The Claimant extrapolates from this that the interest rate applicable to the agreement was 26.47% p.a. and that this rate should be applied to this day. I do not find that the pleaded case and evidence before the Court supports such an agreement. What is made out in the pleadings, the written evidence appended to the pleadings and referred to in the witness evidence, is a two-month agreement with a payment of £15,000 at the conclusion of the two-month period.
I therefore assess that the Claimant is due £340,000 under this heading, together with statutory interest accruing from the conclusion of the loan on 23 March 2018 until the date of this judgment at the rate determined by the Court under Section 35A of the Senior Courts Act 1981.
Loan 5
Loan 5 is pleaded as a series of payments made by the Claimant, the Claimant’s solicitors and a company controlled by the Claimant at the First Defendant's direction to a number of parties, amounting to £925,000. No interest rate or duration is pleaded to have been agreed, although I was invited to imply a term that a reasonable rate of interest would have been agreed, which could be deemed to be 6% per annum.
Of the pleaded loan agreements before me, this was the least comprehensively pleaded and evidenced. In the absence of any contractual term being made out in the pleadings or evidence in support thereof, I do not consider the evidence sustains implying a term relating to interest.

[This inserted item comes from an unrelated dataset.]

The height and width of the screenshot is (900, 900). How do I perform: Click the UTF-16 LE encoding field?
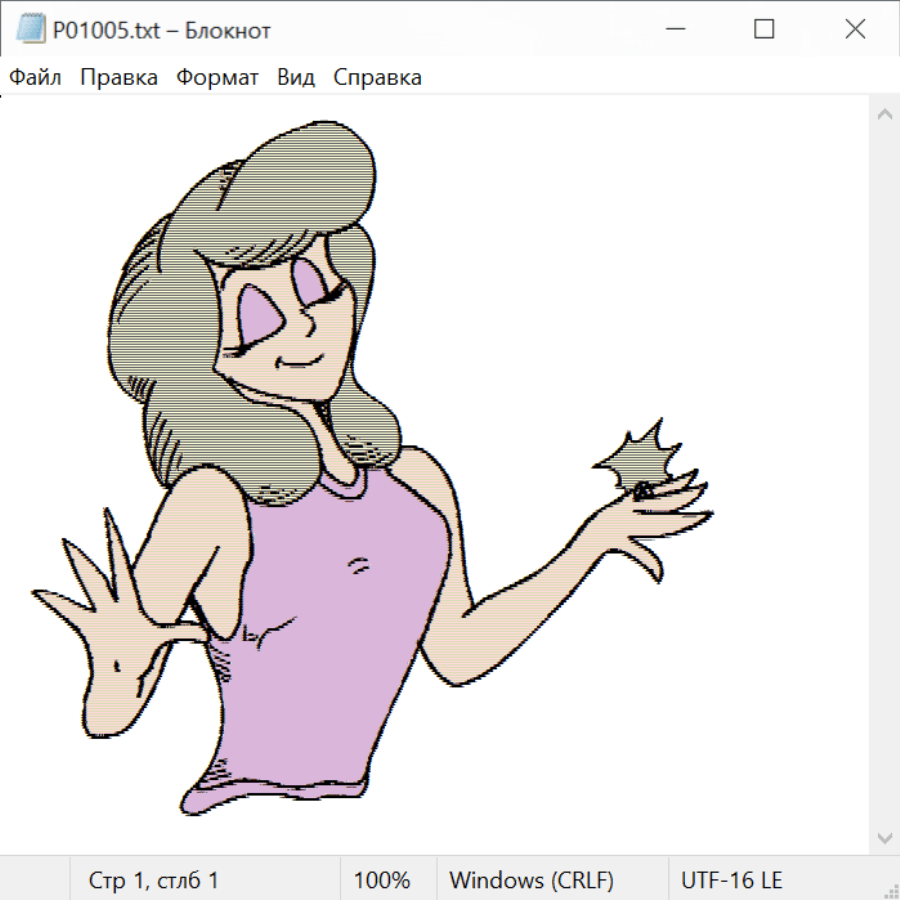(732, 881)
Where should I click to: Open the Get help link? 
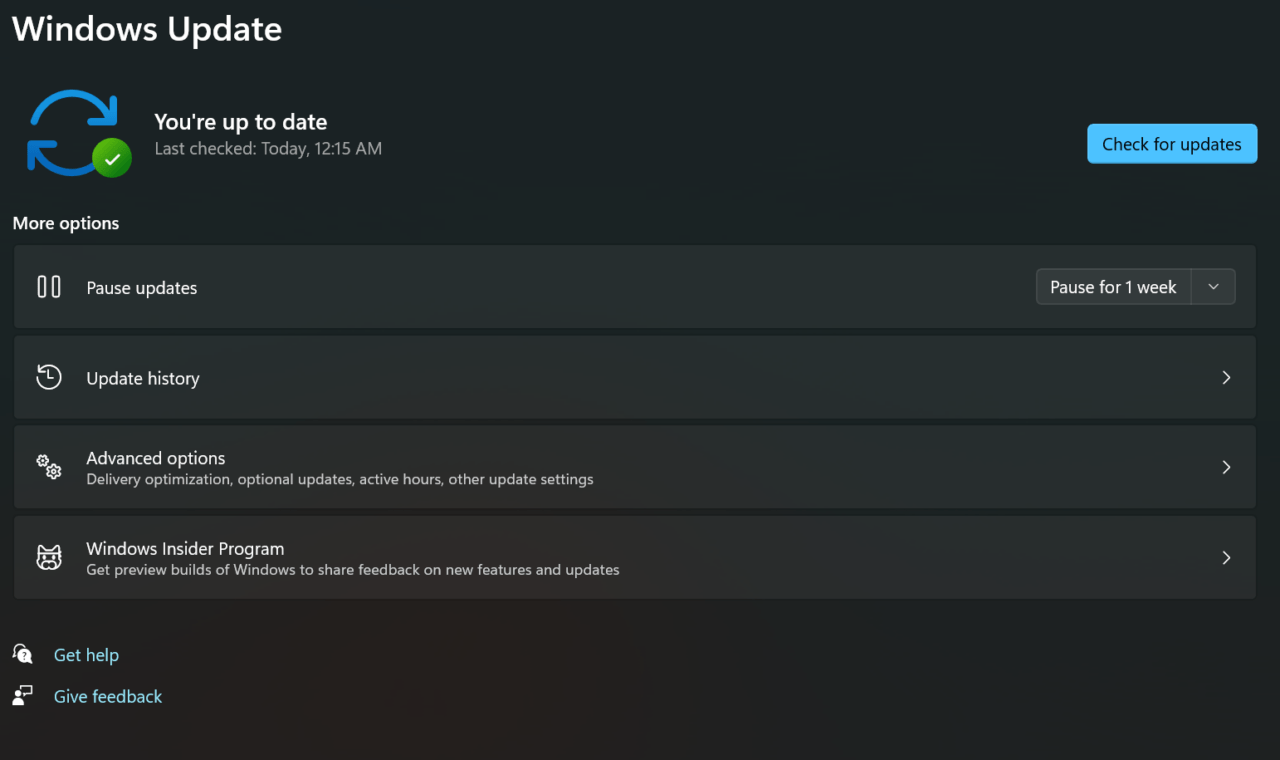(86, 655)
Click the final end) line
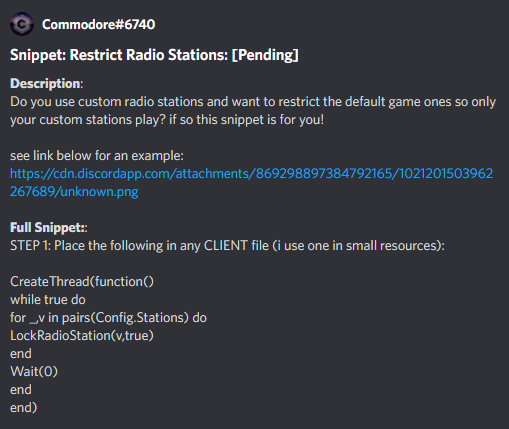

I therefore assess that the Claimant is due £925,000 under this heading, together with statutory interest. I will accordingly fix a reasonable rate of interest accruing from the date of the loan (5 February 2018) until the date of this judgment, under section 35A of the Senior Courts Act 1981.
Loan 6
Paragraphs 27 and 28 of the Particulars of Claim set out the key terms of this loan. The loan was agreed on or shortly before 15 February 2018, the capital amount was £750,000, the duration was 4 months and the payment by way of interest for that period was £70,000. I assess that the Claimant is due £820,000 under this heading, together with statutory interest accruing from the conclusion of the loan period on 16 June 2018 until the date of this judgment.
Statutory interest
The Claimant submits that should the Court in its assessment choose to apply a statutory rate of interest under section 35A of the Senior Courts Act 1981, a reasonable rate of statutory interest to apply to these loans would be 4% per annum. I agree this is a reasonable rate for all six statutory interest payments assessed to be due above. Although this rate was considerably above the Bank of England Base Rate at the time of the agreement, given the fluctuation of rates that has since occurred over the time that the Claimant has been deprived of his money, I consider that this rate fairly compensates the Claimant for deprivation of his money in the period since the loans were entered into and due and accordingly where a statutory rate is applied in respect of the six of the loans assessed above, this is at the rate of 4% per annum.
Sum Due
I therefore assess the Claimant is due £3,280,000 from the First Defendant in repayment of the capital sums together with statutory interest and per paragraphs 27, 29, 32, 35, 38 and 39 above, at a rate of 4% per annum until the date of this judgment.
Enforcement of this decision is to be stayed pending the resolution of any application for relief made by the First Defendant within 14 days of the judgment.